<<<<

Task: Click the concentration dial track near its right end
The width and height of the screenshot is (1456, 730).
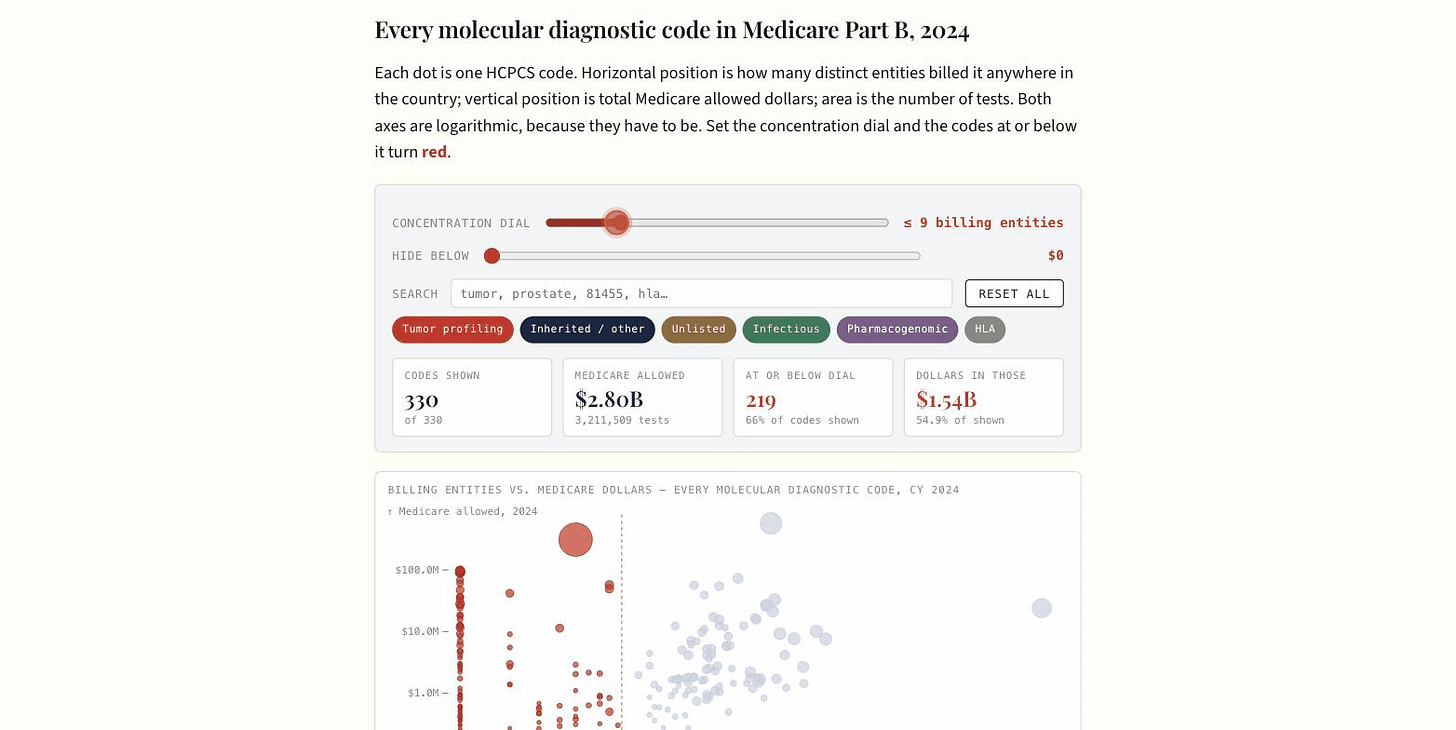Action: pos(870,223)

>>>>
<<<<

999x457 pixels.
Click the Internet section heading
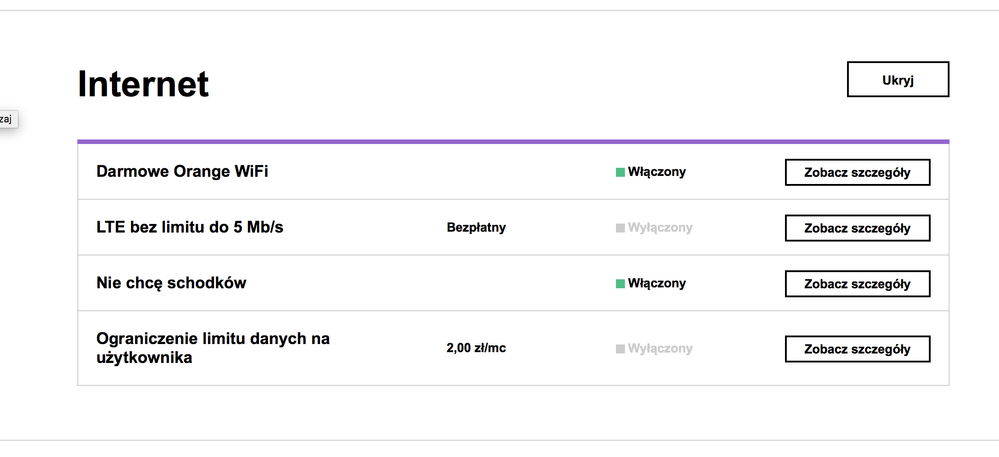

>>>>
<<<<

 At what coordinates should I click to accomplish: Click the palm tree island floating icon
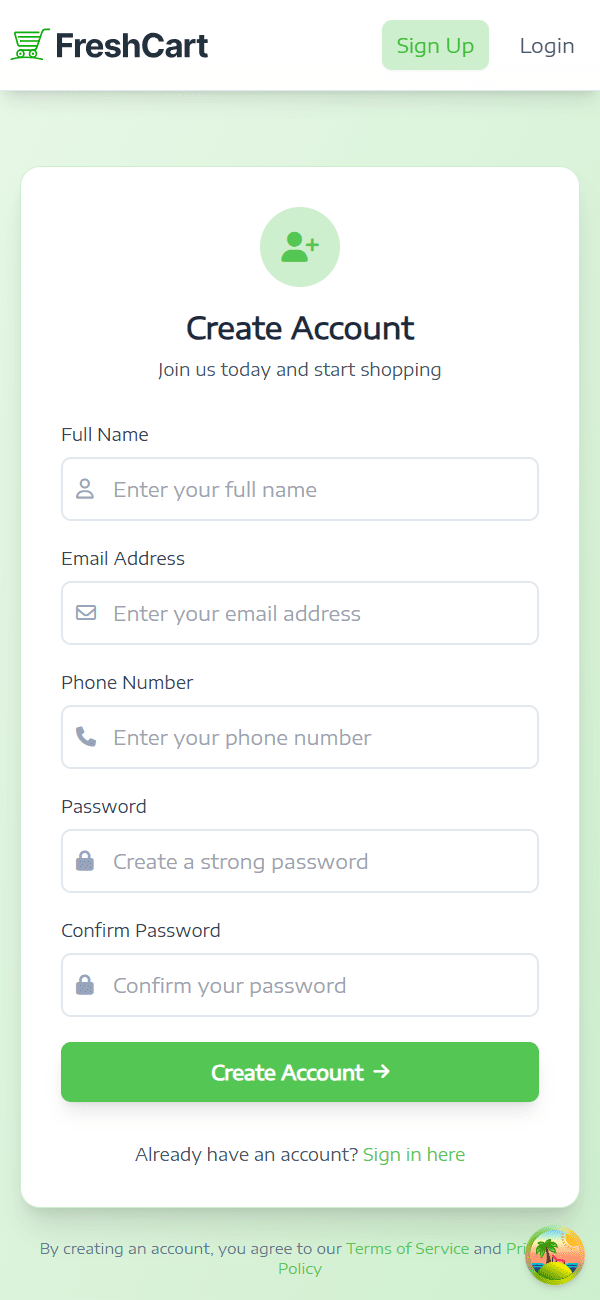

>>>>

» **Task directions**: Extract from the data every line where "Click" shows up.

» **Response area**:
Task: Click the concentration dial track near its right end
Click the Internet section heading
 At what coordinates should I click to accomplish: Click the palm tree island floating icon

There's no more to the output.